*与えられた文章:*
↓
一般社団法人八王子青年会議所 2025年度理事長所信 第60代理事長 白栁広賢

【はじめに】

八王子には57万人を超える市民が暮らしており、都会のにぎわいと自然のここちよさがバランスよく調和され、働き方、学び方、遊び方を選べるなんでもそろった環境と、やわらかな風土がある、多様性に富んだまちです。八王子市の市政世論調査によれば、八王子に生まれ育った人の多くは八王子に定住する傾向が強いという結果が出ており、市民の多くがまちの魅力をおすすめしたい意欲や地元愛をもって生活しています。
また、多くの著名人を輩出している側面もあるなかで、著名となってなお八王子に対する地元愛を形成する活動などを行っている姿をよく見かけるのも、このまちの魅力を裏付ける根拠の一つとして私は考えます。
そして、八王子市の特色の一つでもある学園都市としての側面は、言い換えれば人材の宝庫であり、東京都の都市戦略のひとつであるスタートアップやユニコーン企業の創出といった今後の経済に好循環を生み出すことにつながるイノベーションが創出されることが期待されています。その根拠のひとつとして、東京都の産業振興を目的とした交流拠点としてMICEなども期待されている東京たま未来メッセが建設された背景があります。
私は八王子が大好きです。八王子が称えられると自分のことのようにうれしく感じ、悪く言われると怒りを覚えます。私にとって八王子は地元であり、故郷であり、家であり、家族です。幼いころ、母から「父は八王子が大好きだ」と度々聞いていましたが、実は当時の私にはその意味を理解することができませんでした。高校生になったある日、友人と会話で各々の地元の話題に発展しました。その時、知らぬ間に八王子の自慢をしている自分がいました。幼い頃に理解できなかった父の感情を自身が抱くようになっていたことにも気付き、より八王子を意識して過ごすようになりました。自身が成長していくなかで、当時の私は自分を大きく見せるために、八王子を自慢していたことに気付きました。同時に、全ての人が同じ感情を抱くわけではないこと、すべての地元が自分を大きく見せる材料になるわけではないことを認識しました。この他人との違いに対する気付きは私に八王子への深い感謝をもたらし、八王子へ恩返しがしたいという思いを強めました。自慢ではなく、八王子への地元愛が私にとってのアイデンティティであり、生き方となりました。
地元愛が強い人が住み暮らす八王子の良さと強さを実感する中で、私は八王子を冠するすべてが「一番」であるべきだと感じ、八王子にこだわって生きることを志しています。それは青年会議所も例外ではなく、私は八王子を冠する八王子青年会議所が全国で一番の青年会議所であると確信しています。この信念を持ち、多くの若者たちにも眠る八王子愛を育んでいくことで、青年会議所の成長が八王子の発展に繋がると信じています。
↑
*作業内容:*
与えられた文章から、「八王子には57万人を超える市」という語句を含む箇所で始まり「元愛をもって生活しています。」で終わる部分を、一字一句変えずに書き出してください。

*元データ:*
↓
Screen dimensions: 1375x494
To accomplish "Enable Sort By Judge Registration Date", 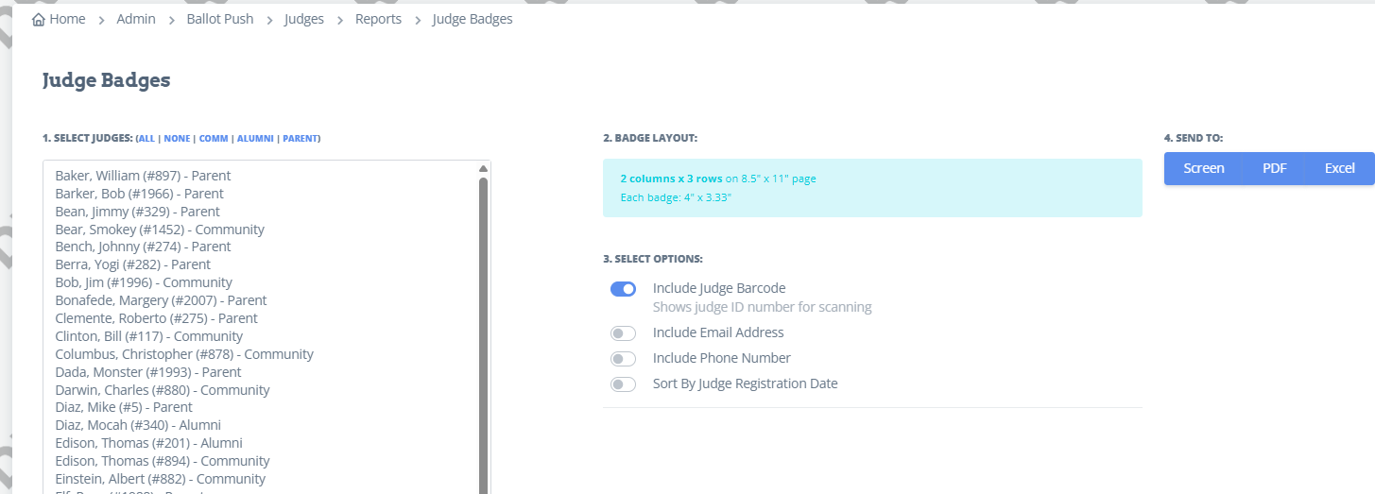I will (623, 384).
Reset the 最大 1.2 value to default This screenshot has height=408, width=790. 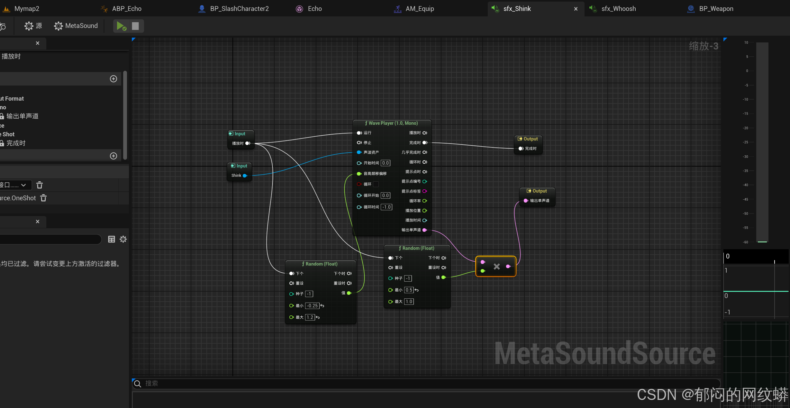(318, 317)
↑
↓
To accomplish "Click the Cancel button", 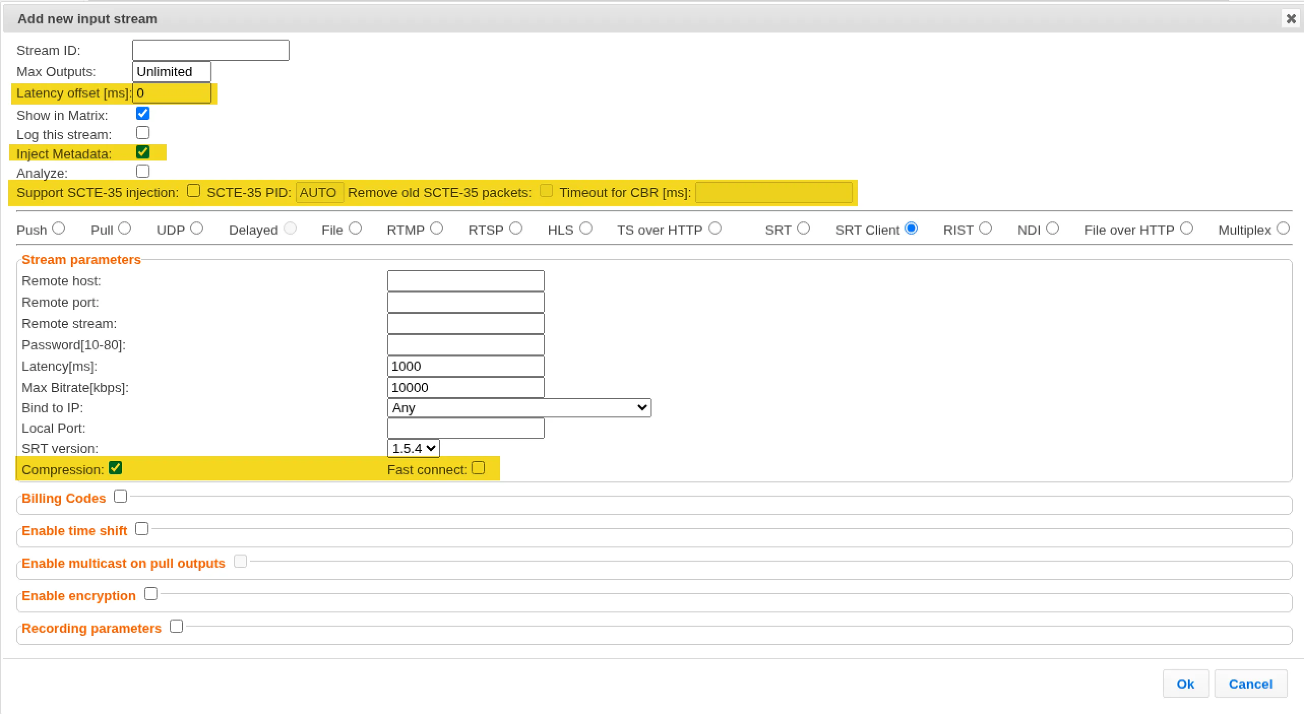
↑
*問題の解答:*
八王子には57万人を超える市民が暮らしており、都会のにぎわいと自然のここちよさがバランスよく調和され、働き方、学び方、遊び方を選べるなんでもそろった環境と、やわらかな風土がある、多様性に富んだまちです。八王子市の市政世論調査によれば、八王子に生まれ育った人の多くは八王子に定住する傾向が強いという結果が出ており、市民の多くがまちの魅力をおすすめしたい意欲や地元愛をもって生活しています。